Background: Myocardial dysfunction has been documented in septic infants, but minimal information is available in neonatal foals.
Objectives: To evaluate if hospitalized neonatal foals have evidence of myocardial dysfunction when compared to healthy foals. Animals: Seventy-three foals < 14 days of age.
Methods: Prospective cohort study. Foals were classified as septic (n=22), sick non septic (SNS; n=19), and healthy controls (n=32). Serum cardiac troponin I (cTnI) concentrations at admission and 72 hours later, echocardiographic parameters measured within 24 hours of admission, and 72-hour Holter ECG tracings, were compared between groups using a Kruskal-Wallis test and two way mixed-effects model statistical analysis.
Results: Healthy foals had elevated cTnI concentrations over the first 5 days of life. Levels were significantly higher at 12 (median 453.1pg/ml, IQR 143.3-976.1pg/ml, p= 0.006) and 24 (median 397.6pg/ml, IQR 147.4-665.3 pg/ml, p=0.02) hours compared to time 0 (birth). No differences in cTnI were found between groups (p>0.05). Median cTnI was significantly higher (p < 0.05) at the first sampling time point in all foals (healthy: 209.5pg/ml IQR [123.2-809.7pg/ml]), (SNS: 156.8pg/ml [68.85-380pg/ml]), (Septic: 307.3pg/ml [142.5-647.6pg/ml]) compared to 72 hours later (healthy: 99.3pg/ml [67.6-160pg/ml]), (SNS: 40.25pg/ml [26.2-81.11pg/ml]), (Septic: 56.84pg/ml [27-99.8pg/ml]).
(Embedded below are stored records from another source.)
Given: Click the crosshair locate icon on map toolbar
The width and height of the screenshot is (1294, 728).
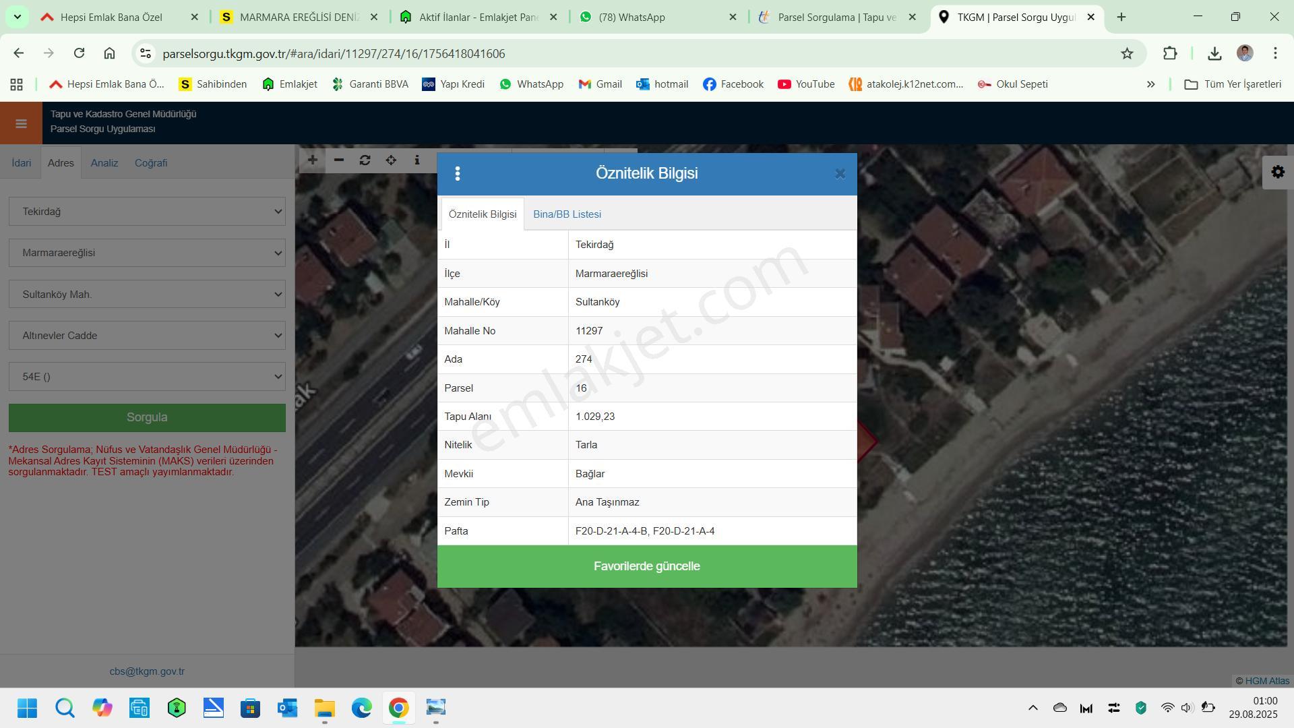Looking at the screenshot, I should pos(391,160).
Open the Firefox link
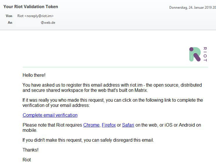 pos(109,125)
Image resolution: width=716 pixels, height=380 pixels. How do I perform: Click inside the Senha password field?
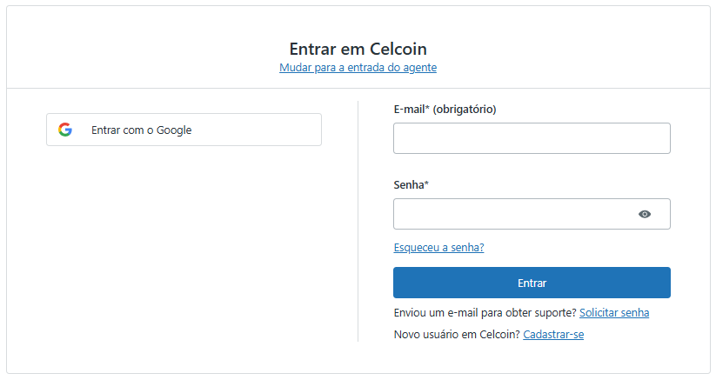tap(513, 214)
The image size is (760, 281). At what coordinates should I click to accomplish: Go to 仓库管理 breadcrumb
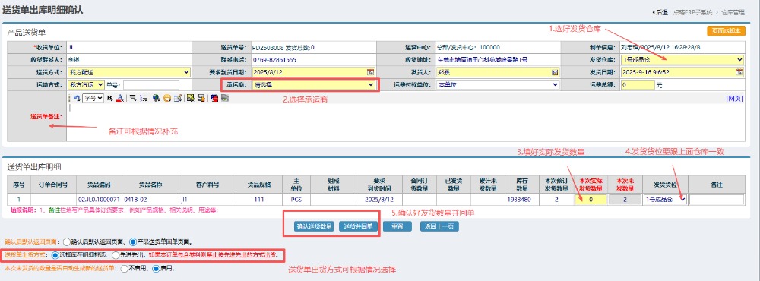point(733,13)
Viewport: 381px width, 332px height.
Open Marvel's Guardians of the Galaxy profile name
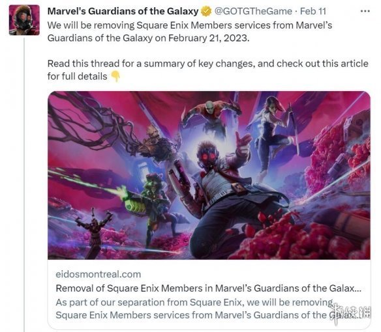123,11
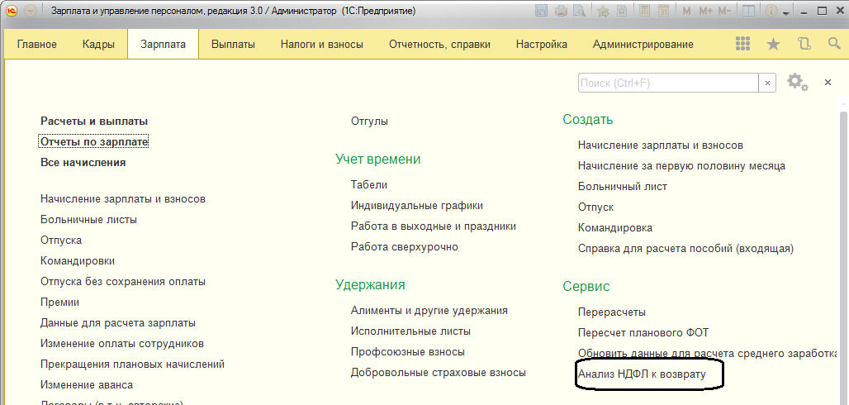Go to the Кадры section

pos(98,45)
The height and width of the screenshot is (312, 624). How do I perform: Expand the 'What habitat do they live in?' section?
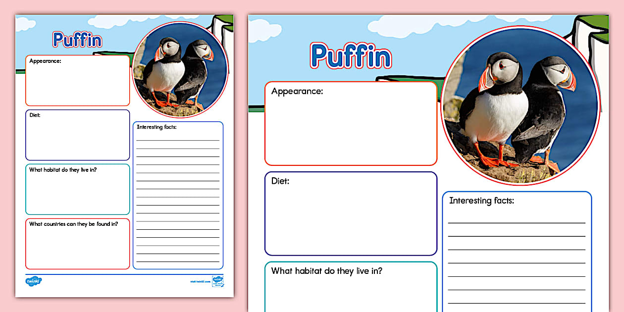(x=77, y=189)
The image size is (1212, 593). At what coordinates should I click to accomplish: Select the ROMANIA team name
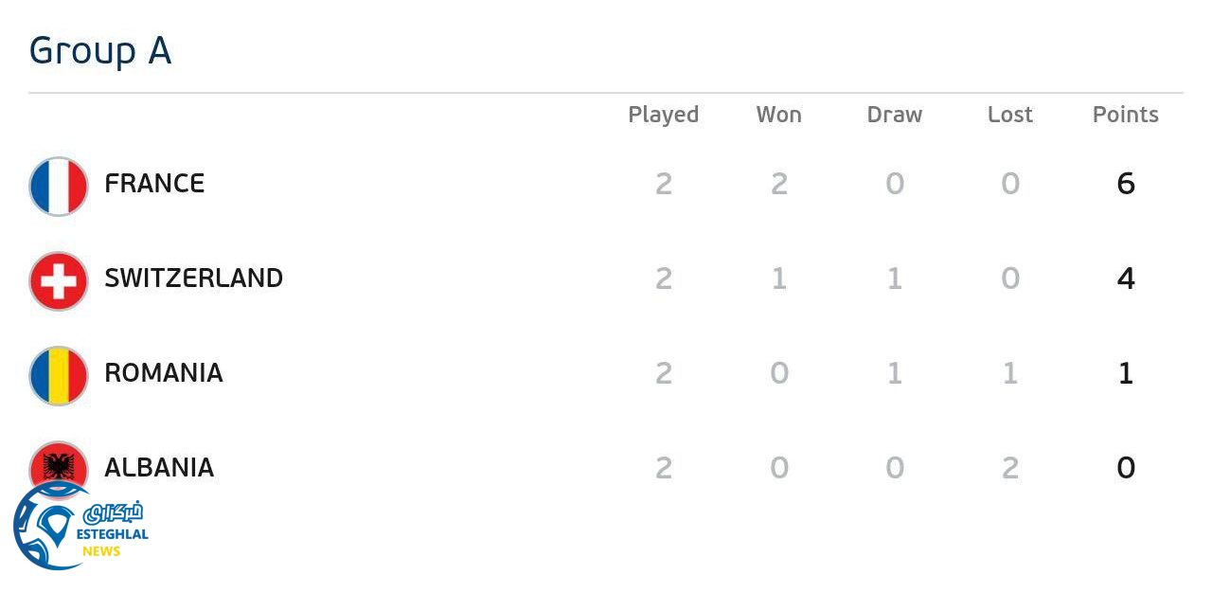pyautogui.click(x=163, y=372)
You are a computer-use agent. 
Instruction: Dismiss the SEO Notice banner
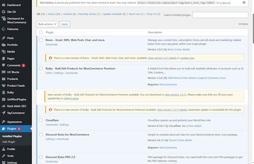coord(244,3)
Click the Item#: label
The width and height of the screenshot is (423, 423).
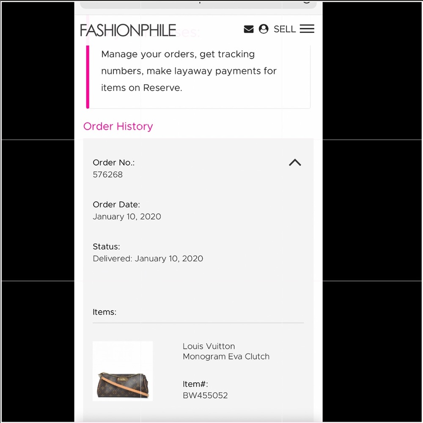(195, 384)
Several septic foals trended towards a higher frequency of ventricular events. No differences in echocardiographic or electrocardiographic indices were found between groups (p>0.05). Conclusions and Clinical Importance: Elevated cTnI concentrations should be interpreted with caution in newborn foals. Evidence of myocardial dysfunction was not identified in this hospitalised population of neonatal foals. Further investigation of arrhythmia prevalence in septic foals is warranted.